Required work ▸
Every record must be copied exactly, except that pictures are dropped.

Material provided ▸
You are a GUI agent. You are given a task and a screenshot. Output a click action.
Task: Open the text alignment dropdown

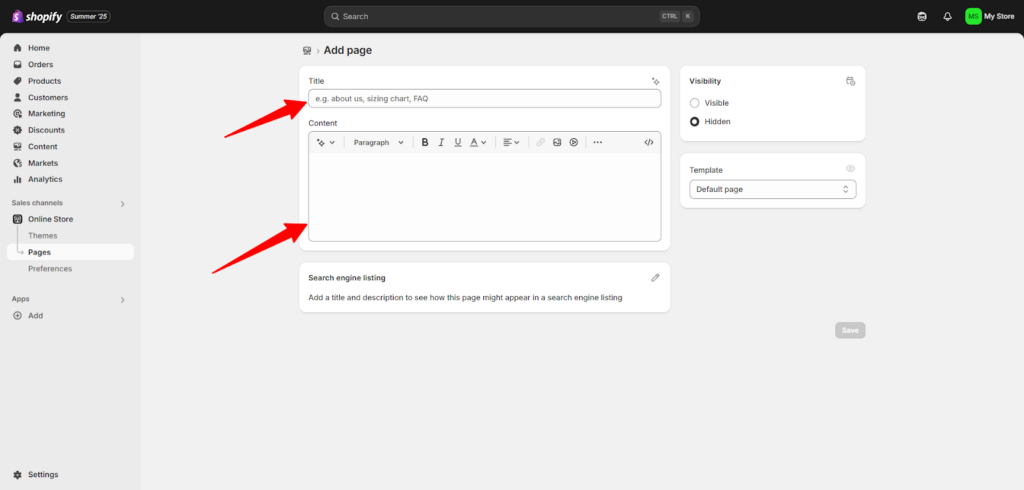tap(510, 143)
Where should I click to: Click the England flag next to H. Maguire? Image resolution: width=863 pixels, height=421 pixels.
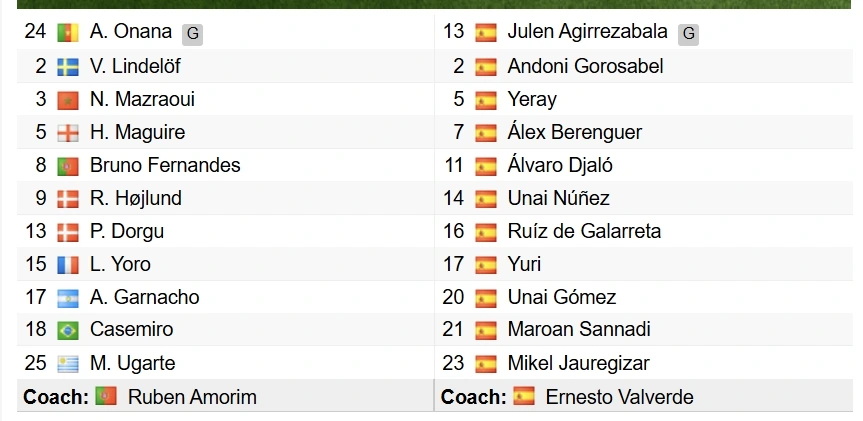coord(68,133)
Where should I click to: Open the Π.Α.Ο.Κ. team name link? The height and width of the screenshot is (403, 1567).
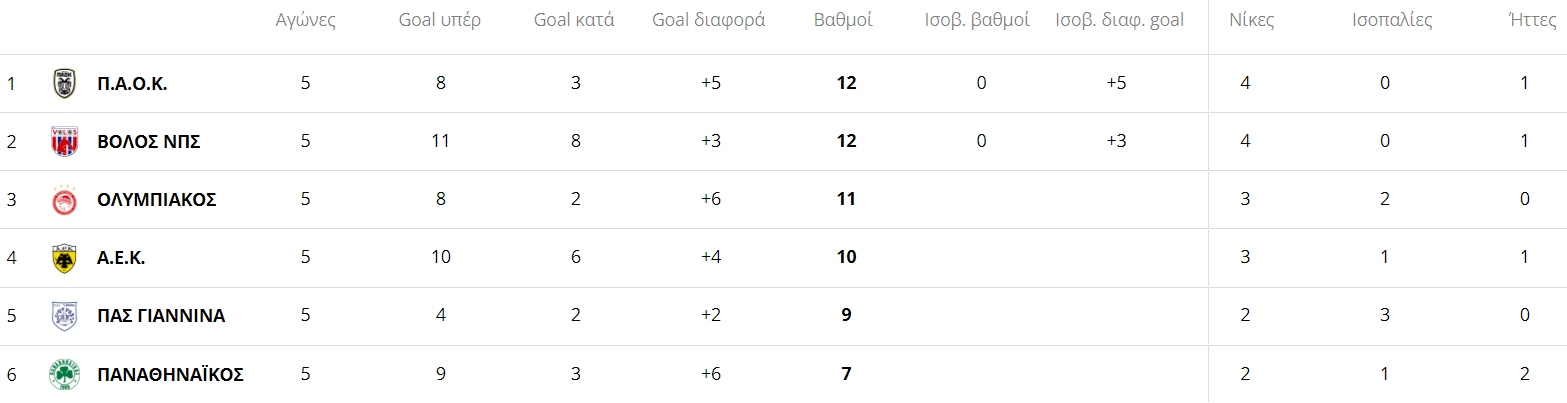click(132, 83)
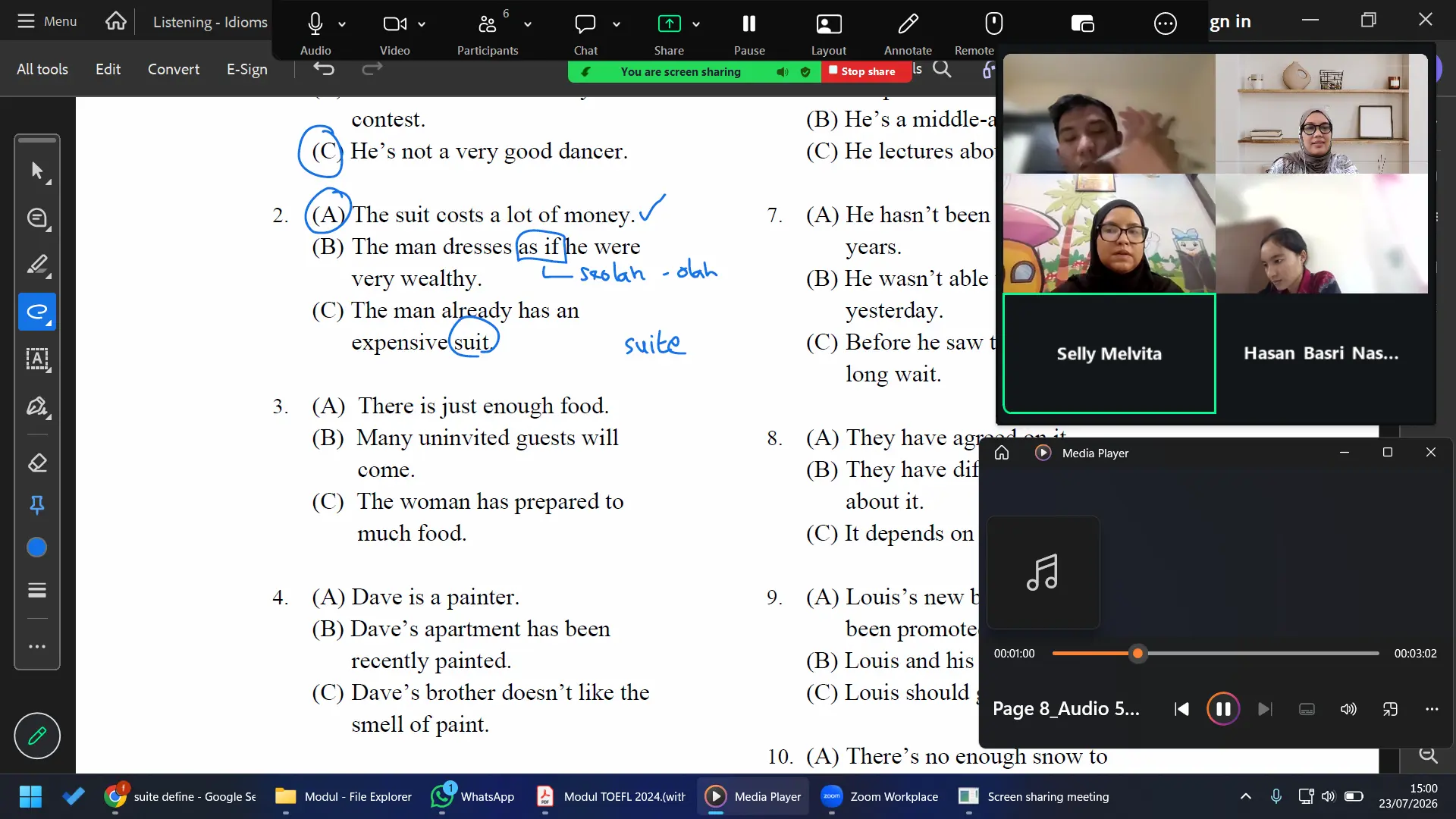Image resolution: width=1456 pixels, height=819 pixels.
Task: Open the Convert menu
Action: tap(174, 69)
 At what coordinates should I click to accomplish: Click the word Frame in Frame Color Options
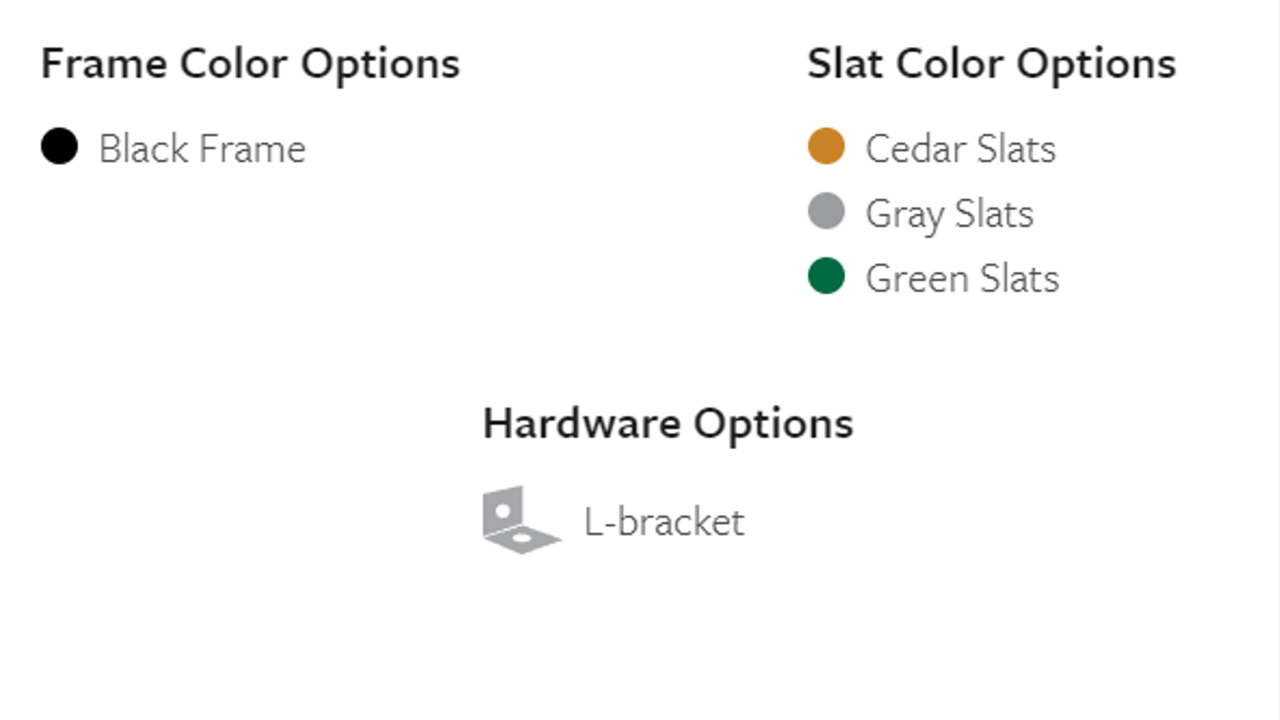[105, 64]
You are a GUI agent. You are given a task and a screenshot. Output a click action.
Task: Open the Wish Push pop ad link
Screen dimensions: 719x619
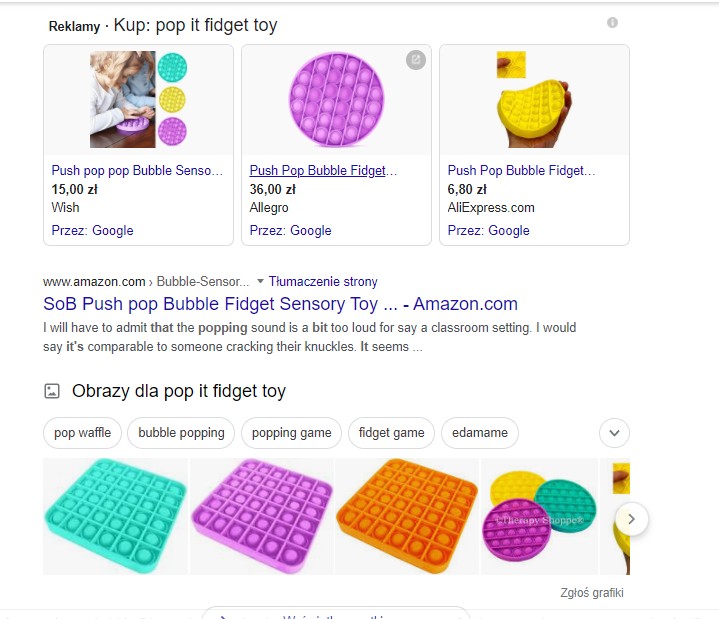[137, 171]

Answer space ▸
You are a GUI agent. You are given a task and a screenshot. Output a click action.
Task: Open the text alignment dropdown

tap(510, 143)
Where should I click to: Click the England flag next to H. Maguire? Image resolution: width=863 pixels, height=421 pixels.
coord(68,133)
Where should I click to: Open the Π.Α.Ο.Κ. team name link? The height and width of the screenshot is (403, 1567).
click(132, 83)
Image resolution: width=1456 pixels, height=819 pixels.
Task: Open the Convert menu
Action: tap(174, 69)
 At what coordinates should I click to accomplish: Click the word Frame in Frame Color Options
[105, 64]
You are a GUI agent. You are given a task and a screenshot. Output a click action.
Task: Open the Wish Push pop ad link
Screen dimensions: 719x619
[137, 171]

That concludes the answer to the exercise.